WORK TO BE COMPLETED
Pictures excluded, reproduce exactly the lines below from the one with "386x183 pixels. Task: Expand" through the one with "Where should I", both included.

(RECORDS FOR THIS TASK)

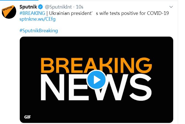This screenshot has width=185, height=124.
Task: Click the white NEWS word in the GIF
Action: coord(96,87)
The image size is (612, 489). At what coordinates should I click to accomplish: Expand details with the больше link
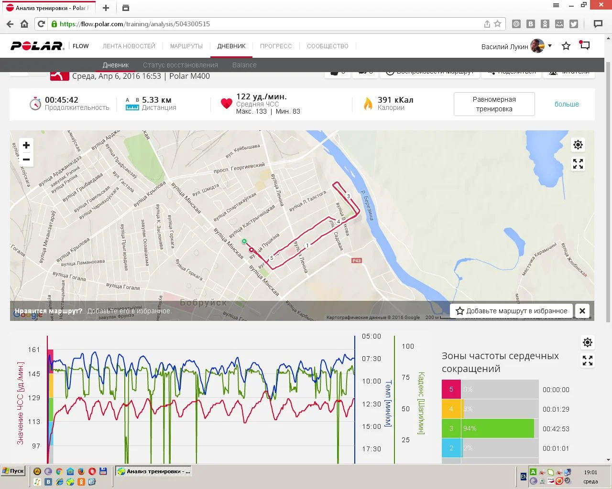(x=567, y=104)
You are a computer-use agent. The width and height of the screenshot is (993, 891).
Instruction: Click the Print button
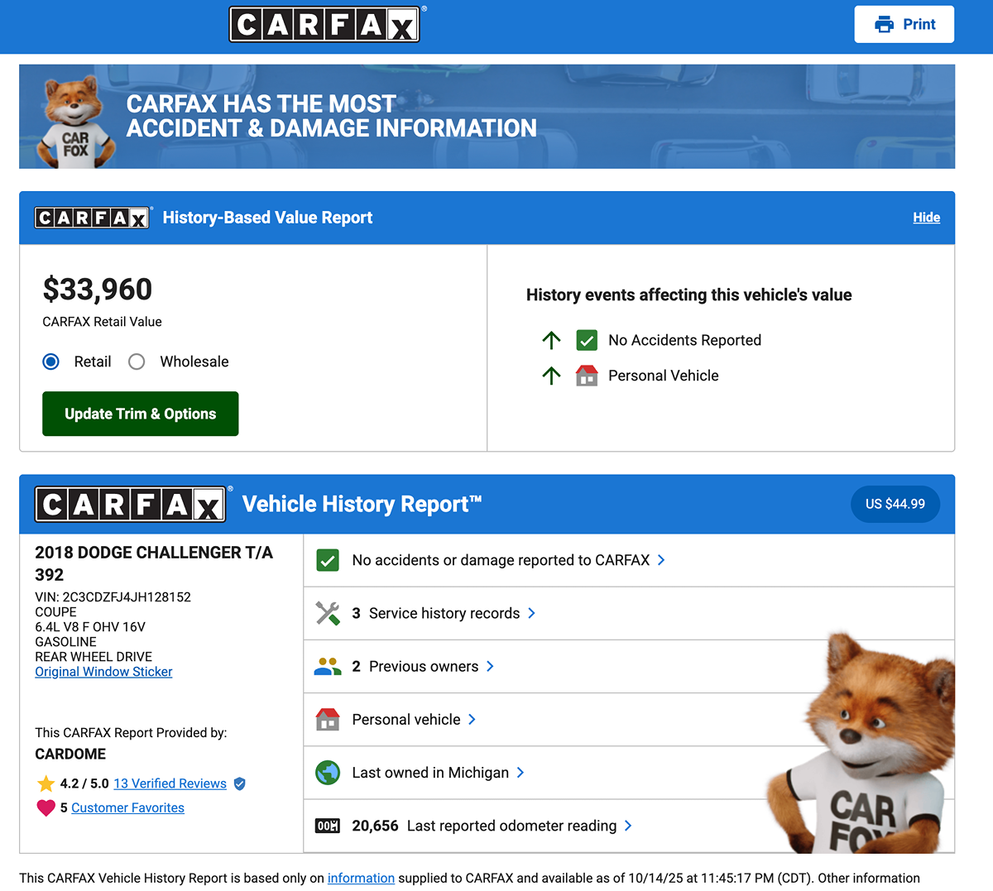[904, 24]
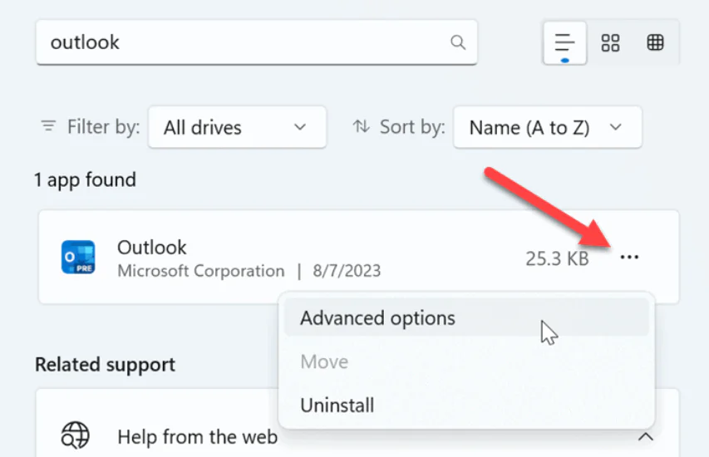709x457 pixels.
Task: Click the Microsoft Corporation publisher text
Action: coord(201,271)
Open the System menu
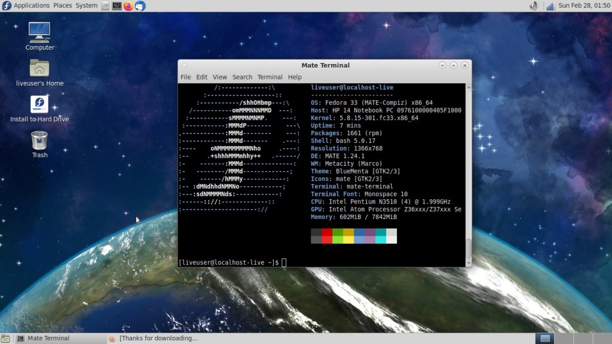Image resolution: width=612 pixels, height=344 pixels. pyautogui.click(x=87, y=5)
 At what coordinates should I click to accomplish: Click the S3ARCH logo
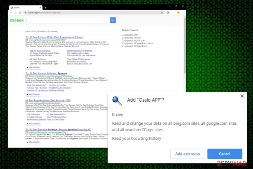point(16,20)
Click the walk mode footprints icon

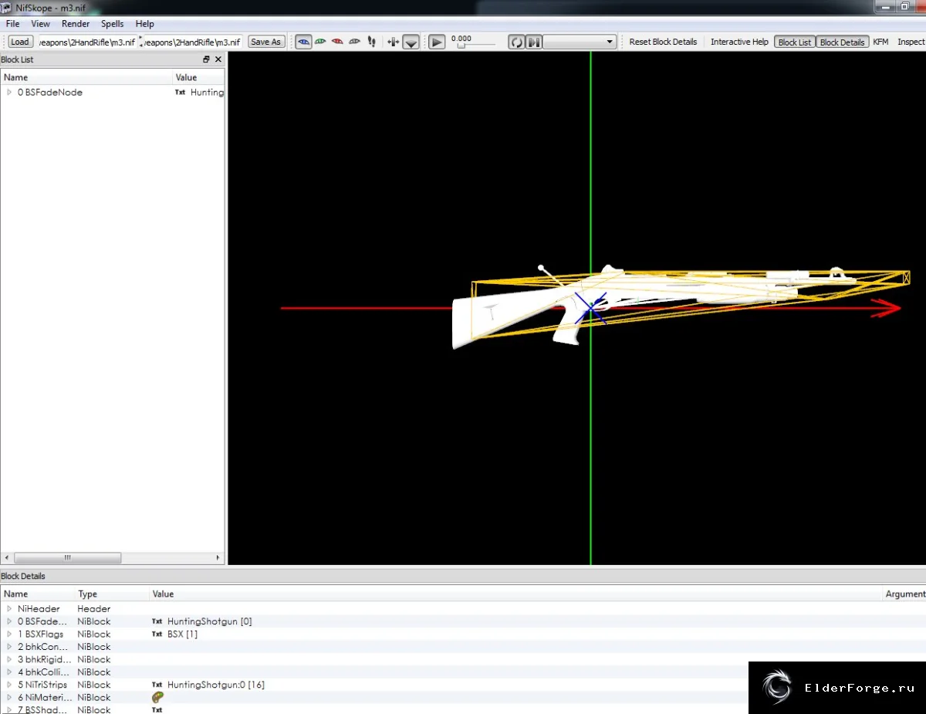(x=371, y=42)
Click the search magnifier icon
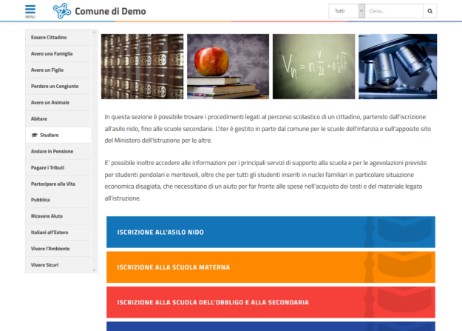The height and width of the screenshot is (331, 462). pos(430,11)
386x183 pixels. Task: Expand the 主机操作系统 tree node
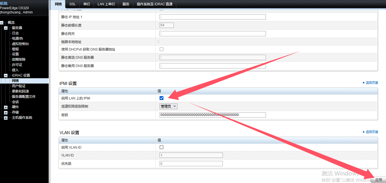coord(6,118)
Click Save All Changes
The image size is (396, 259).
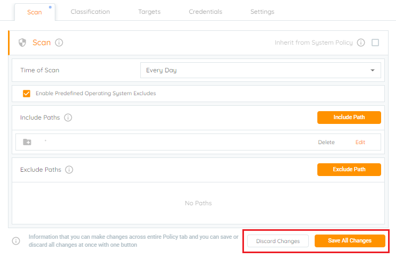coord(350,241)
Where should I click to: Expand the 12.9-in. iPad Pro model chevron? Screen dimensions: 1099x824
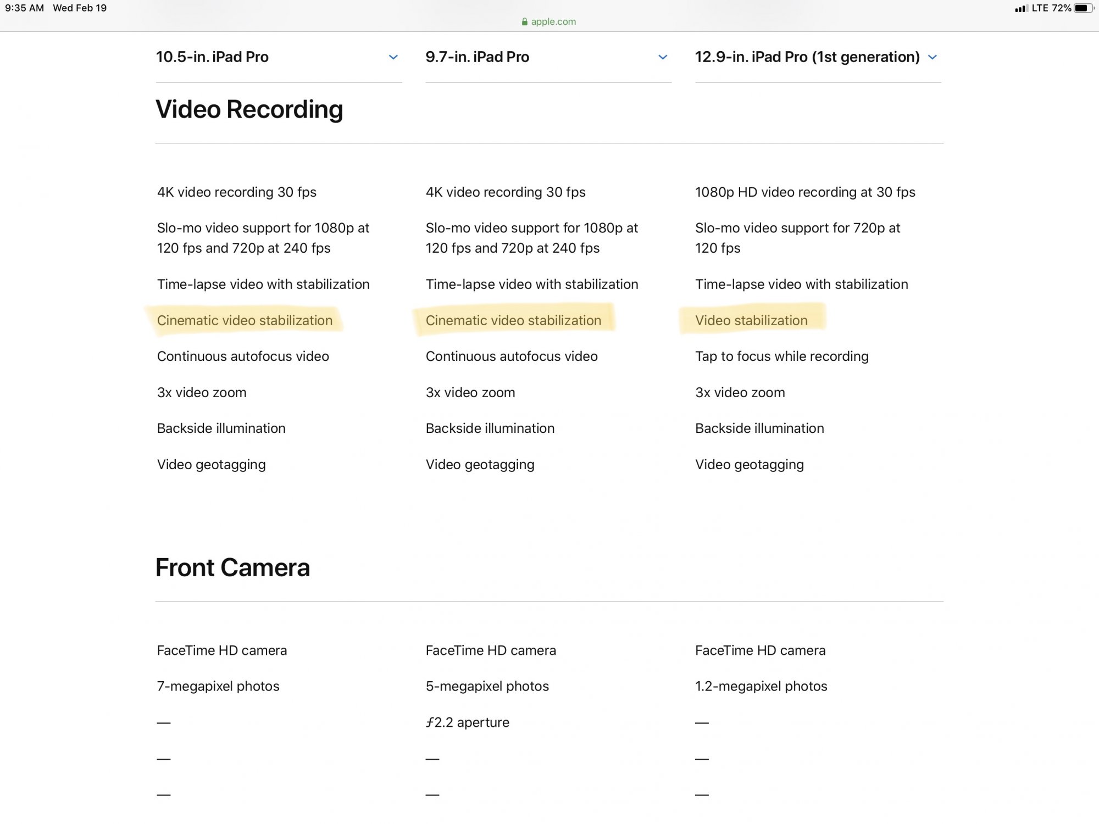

(End RECORDS FOR THIS TASK)
(RECORDS FOR THIS TASK)

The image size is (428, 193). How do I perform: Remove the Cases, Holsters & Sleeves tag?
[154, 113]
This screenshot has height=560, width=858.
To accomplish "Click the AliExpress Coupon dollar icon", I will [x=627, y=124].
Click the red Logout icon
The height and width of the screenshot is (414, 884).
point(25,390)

(End RECORDS FOR THIS TASK)
(RECORDS FOR THIS TASK)

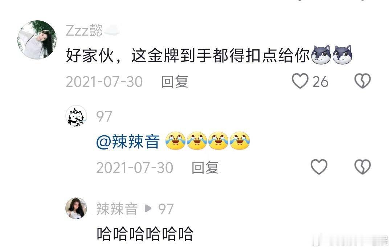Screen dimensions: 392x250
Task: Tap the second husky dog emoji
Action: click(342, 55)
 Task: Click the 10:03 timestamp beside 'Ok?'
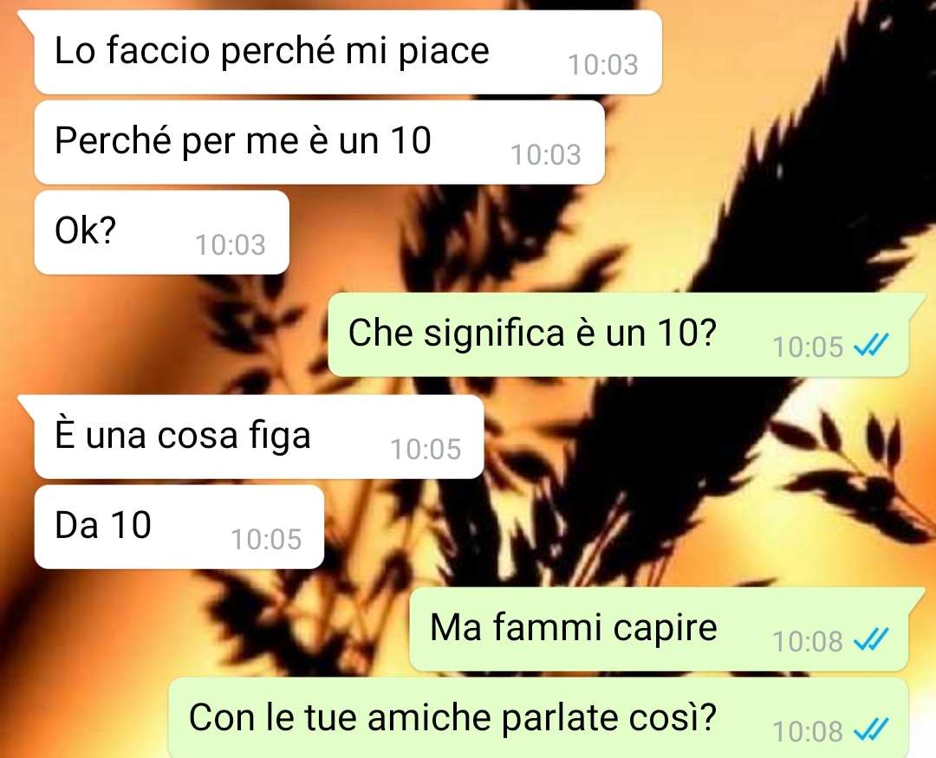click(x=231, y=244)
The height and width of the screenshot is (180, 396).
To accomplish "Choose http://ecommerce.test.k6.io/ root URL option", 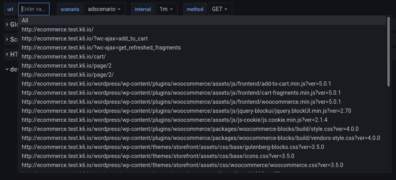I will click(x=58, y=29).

(End RECORDS FOR THIS TASK)

RESULT FOR THIS EXERCISE
386x183 pixels. Task: Expand the 主机操作系统 tree node
coord(6,118)
Click Save All Changes
The image size is (396, 259).
coord(350,241)
Where should I click to: Expand the 12.9-in. iPad Pro model chevron? Screen dimensions: 1099x824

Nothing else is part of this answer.